Jude did believe in herself…the few times she’d been with Beckette. She didn’t even know him but, in the short time they’d been together, she’d felt different. Safe and secure and worthy. Those were all things she’d never had before in any relationship. Except with Aunt Aggie, but that didn’t count. She was gone now too.
In all her previous relationships, Jude had been required to prove herself, consistently feeling less, not part of the crowd, as if she were an afterthought. “Well, regardless, there’s no harm in a single woman wanting to have sex with a single available man. It is the twenty-first century. Anthropologically speaking, casual sex has been around since the beginning of time. Only since the development of religious organizations and their doctrines to control societies, has sex been looked down upon when not practiced within the confines of a marital situation.”
Nola’s innocent eyes widened. “But you do want love, don’t you?”
Jude sank to the bed as a small tear slipped down her cheek. For all her bravado, she did want love. “Yes. It would be nice. But, statistically speaking, an illicit pregnancy is so much more attainable for me. I have to take what I can get.”
* * * *
Beck stood in his room, examining the skin graft scars along the left side of his back and arm. He’d never have any feeling there, which was fine by him. He didn’t deserve to feel. He’d been cursed long ago for the transgressions of his youth.
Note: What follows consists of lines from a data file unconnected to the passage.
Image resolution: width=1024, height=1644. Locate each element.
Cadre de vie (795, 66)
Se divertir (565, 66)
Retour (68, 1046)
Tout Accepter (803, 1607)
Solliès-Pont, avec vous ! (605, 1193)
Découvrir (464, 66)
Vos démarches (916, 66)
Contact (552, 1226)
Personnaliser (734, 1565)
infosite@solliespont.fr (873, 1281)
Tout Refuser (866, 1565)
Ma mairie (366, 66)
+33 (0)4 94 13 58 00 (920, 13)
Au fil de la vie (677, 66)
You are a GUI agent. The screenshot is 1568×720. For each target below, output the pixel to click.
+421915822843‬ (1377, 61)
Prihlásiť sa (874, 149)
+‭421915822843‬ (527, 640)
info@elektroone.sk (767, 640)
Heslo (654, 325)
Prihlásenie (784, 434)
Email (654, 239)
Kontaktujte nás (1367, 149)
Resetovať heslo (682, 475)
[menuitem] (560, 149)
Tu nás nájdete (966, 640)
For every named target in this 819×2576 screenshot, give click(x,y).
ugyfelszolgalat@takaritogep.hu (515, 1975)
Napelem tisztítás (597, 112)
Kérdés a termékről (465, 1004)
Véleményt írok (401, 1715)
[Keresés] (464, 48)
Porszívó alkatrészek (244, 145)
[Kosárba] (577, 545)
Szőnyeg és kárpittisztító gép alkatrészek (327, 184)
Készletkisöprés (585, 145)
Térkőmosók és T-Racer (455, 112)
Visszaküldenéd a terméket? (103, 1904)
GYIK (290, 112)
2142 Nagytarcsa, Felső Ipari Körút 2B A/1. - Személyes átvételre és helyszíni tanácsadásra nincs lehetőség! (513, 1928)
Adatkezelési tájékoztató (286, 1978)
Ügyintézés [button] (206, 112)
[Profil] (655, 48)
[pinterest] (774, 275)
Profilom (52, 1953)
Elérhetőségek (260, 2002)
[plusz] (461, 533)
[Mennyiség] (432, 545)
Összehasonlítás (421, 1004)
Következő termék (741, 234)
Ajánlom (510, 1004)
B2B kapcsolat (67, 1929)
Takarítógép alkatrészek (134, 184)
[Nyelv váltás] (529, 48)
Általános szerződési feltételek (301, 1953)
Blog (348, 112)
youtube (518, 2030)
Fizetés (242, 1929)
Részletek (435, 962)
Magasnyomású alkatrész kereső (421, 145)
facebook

The plane crash that had killed a young Jude Duffy’s parents, his first flight as a new pilot, was only one sin that would haunt him forever.
Being an angry, rebellious, twenty-one-year-old son of a bitch, he’d been busy partying and screwing the airport manager’s daughter. He’d rushed his pre-flight check and they’d encountered problems at ten thousand feet. He’d lived, scarred and burned for life, but his trusting cargo had died, his drunken secret kept hidden behind his guilt all these years.
Sixteen years later, he’d killed his wife with his deadly, heartless curse.
Beck rammed his arms into his shirt and tugged it closed. Regardless of the last year of rehab, he was still cursed, still making bad choices.
Like getting involved with Jude Duffy while misleading her about his identity.